In [3]:
import spleeter
from spleeter.separator import Separator
from spleeter.audio.adapter import AudioAdapter

from IPython.display import Audio

separator = Separator('spleeter:2stems', stft_backend=spleeter.audio.STFTBackend.LIBROSA)

audio_loader = AudioAdapter.default()
sample_rate = 22050  # 44100 is much better, but this is much faster
waveform, _ = audio_loader.load('data/kanye.mp3', sample_rate=sample_rate)

separated = separator.separate(waveform)
print(separated)

vocals = separated['vocals']
accom = separated['accompaniment']

ModuleNotFoundError: No module named 'spleeter'

In [None]:
import librosa
y, sr = librosa.load('data/kanye.mp3', mono=False)  # 2 channels

print(y.shape)
print(vocals.shape, accom.shape)

In [None]:
Audio(data=accom.T, rate=sample_rate)

In [None]:
y, sr = librosa.load('data/kanye.mp3')  # use one channel, beat tracking does not support more (https://librosa.org/doc/latest/multichannel.html#exceptions)

In [None]:
song_length = len(y) / sr
print(song_length)

In [None]:
hop_length = 512  # default
tempo, beat_frames = librosa.beat.beat_track(y=y, sr=sr, hop_length=hop_length)

In [None]:
beat_times = librosa.frames_to_time(beat_frames, sr=sr)

In [None]:
Audio(y, rate=sr)

In [None]:
kanye_waveform, _ = audio_loader.load('data/kanye.mp3', sample_rate=sample_rate)
kanye_vocals = separator.separate(kanye_waveform)['vocals']
print(kanye_vocals[:10])
Audio(kanye_vocals.T, rate=sample_rate)

In [None]:
eminem_waveform, _ = audio_loader.load('data/eminem.mp3', sample_rate=sample_rate)
eminem_accom = separator.separate(eminem_waveform)['accompaniment']
print(eminem_accom[:10])
Audio(eminem_accom.T, rate=sample_rate)

In [None]:
print(eminem_accom[:10])
Audio(eminem_accom.T, rate=sample_rate)

In [None]:
import librosa

hop_length = 512  # default

tempo_vocals, beat_frames_vocals = librosa.beat.beat_track(y=kanye_vocals.mean(1), sr=sample_rate, hop_length=hop_length)
tempo_accom, beat_frames_accom = librosa.beat.beat_track(y=eminem_accom.mean(1), sr=sample_rate, hop_length=hop_length)

In [None]:
beat_times_vocals = librosa.frames_to_time(beat_frames_vocals)
beat_times_accom = librosa.frames_to_time(beat_frames_accom)

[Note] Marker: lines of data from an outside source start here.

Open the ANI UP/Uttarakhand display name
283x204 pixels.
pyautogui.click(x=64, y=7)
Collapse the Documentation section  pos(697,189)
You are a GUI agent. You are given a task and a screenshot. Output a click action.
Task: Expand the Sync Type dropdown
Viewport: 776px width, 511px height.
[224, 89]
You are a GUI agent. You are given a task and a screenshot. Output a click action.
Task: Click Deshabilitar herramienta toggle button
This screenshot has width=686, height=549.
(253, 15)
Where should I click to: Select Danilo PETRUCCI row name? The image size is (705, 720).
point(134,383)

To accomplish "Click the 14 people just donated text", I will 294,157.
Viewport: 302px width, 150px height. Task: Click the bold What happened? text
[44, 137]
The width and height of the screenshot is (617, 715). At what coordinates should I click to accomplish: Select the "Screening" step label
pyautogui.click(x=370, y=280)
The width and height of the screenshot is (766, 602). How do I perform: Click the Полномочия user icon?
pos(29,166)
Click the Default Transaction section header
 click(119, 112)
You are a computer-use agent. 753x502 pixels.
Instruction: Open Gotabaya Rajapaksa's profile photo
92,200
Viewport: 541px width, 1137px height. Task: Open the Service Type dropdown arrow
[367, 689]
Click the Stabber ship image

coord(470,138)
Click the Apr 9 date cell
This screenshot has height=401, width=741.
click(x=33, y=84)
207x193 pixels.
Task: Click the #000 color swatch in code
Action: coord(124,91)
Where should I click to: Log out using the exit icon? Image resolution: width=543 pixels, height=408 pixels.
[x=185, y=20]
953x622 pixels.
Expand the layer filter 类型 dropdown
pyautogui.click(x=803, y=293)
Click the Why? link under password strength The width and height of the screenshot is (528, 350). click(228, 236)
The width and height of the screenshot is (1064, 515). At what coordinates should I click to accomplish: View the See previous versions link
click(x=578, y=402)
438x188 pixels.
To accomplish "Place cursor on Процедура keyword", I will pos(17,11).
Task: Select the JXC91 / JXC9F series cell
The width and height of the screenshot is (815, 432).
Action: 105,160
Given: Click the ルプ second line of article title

def calc_stretch(beat_times_from, beat_times_to):
    time_per_beat_from = (beat_times_from[1:] - beat_times_from[:-1]).mean()
    time_per_beat_to = (beat_times_to[1:] - beat_times_to[:-1]).mean()
    return time_per_beat_to / time_per_beat_from

In [None]:
beat_samples_vocals = librosa.frames_to_samples(beat_frames_vocals)
beat_samples_accom = librosa.frames_to_samples(beat_frames_accom)

In [None]:
mult = calc_stretch(beat_samples_vocals, beat_samples_accom)
mult

In [None]:
accom_spedup = librosa.effects.time_stretch(eminem_accom.mean(1), mult)

In [None]:
Audio(accom_spedup, rate=sample_rate)

In [None]:
Audio(kanye_vocals.T, rate=sample_rate)

In [None]:
beat_samples_accom_spedup = librosa.frames_to_samples(librosa.beat.beat_track(y=accom_spedup, sr=sample_rate, hop_length=hop_length)[1])

In [None]:
print((beat_samples_vocals[1:] - beat_samples_vocals[:-1]).mean())
print((beat_samples_accom_spedup[1:] - beat_samples_accom_spedup[:-1]).mean())

In [None]:
shift = beat_samples_vocals[0] - beat_samples_accom_spedup[0]
if shift >= 0:
    vocals_spedup_shifted = kanye_vocals[shift:]
    accom_spedup_shifted = accom_spedup
else:
    accom_spedup_shifted = accom_spedup[-shift:]
    vocals_spedup_shifted = kanye_vocals

In [None]:
x = librosa.frames_to_samples(librosa.beat.beat_track(vocals_spedup_shifted.mean(1), sr=sample_rate, hop_length=hop_length)[1])
x[1:] - x[:-1]
x[:100]

In [None]:
y = librosa.frames_to_samples(librosa.beat.beat_track(accom_spedup_shifted, sr=sample_rate, hop_length=hop_length)[1])
y[1:] - y[:-1]
y[:100] - x[:100]

In [None]:
import soundfile as sf

common_length = min(accom_spedup_shifted.shape[0], vocals_spedup_shifted.shape[0])

sf.write('combined.wav', accom_spedup_shifted[:common_length] + vocals_spedup_shifted.mean(1)[:common_length], sample_rate)

In [None]:
Audio(accom_spedup_shifted[:common_length] + vocals_spedup_shifted.mean(1)[:common_length], rate=sample_rate)